» Data provided
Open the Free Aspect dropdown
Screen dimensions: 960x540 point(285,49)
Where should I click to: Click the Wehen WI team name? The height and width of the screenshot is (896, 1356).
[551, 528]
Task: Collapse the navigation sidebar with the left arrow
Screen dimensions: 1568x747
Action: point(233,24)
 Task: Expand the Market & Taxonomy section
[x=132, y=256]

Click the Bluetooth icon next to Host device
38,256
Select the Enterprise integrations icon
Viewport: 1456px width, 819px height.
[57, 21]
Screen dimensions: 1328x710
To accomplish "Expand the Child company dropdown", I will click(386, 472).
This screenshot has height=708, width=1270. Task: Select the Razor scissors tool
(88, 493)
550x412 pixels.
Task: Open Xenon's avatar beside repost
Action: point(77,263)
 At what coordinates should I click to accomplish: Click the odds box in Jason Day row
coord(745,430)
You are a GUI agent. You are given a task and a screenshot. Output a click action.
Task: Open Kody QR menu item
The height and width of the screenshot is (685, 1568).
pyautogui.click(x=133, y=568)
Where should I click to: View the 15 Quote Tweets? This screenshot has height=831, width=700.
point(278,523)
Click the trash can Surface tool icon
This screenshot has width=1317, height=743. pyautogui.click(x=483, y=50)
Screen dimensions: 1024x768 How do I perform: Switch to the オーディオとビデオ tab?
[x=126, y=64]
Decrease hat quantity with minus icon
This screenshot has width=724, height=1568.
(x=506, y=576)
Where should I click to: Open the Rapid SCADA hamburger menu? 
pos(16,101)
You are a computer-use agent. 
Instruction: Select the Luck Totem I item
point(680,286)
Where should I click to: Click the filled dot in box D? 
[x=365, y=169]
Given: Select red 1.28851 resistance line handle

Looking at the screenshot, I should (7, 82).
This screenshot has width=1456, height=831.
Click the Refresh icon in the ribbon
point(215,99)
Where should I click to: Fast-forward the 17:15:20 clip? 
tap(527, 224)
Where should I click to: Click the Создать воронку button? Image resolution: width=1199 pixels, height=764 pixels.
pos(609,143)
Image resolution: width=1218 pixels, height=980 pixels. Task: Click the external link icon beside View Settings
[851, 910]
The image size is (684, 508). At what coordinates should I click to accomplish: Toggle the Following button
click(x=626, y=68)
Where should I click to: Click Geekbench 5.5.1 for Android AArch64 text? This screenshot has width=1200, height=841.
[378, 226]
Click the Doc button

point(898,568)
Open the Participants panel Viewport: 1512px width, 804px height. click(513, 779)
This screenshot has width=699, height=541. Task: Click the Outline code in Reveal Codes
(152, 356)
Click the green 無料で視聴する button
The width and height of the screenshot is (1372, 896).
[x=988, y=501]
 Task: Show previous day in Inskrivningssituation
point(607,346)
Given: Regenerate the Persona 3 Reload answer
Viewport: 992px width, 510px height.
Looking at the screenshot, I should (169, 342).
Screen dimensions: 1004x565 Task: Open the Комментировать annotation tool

» Activity
Only a number is wanted here: how many lines in the data above include the string "with"?

» Exercise answer
2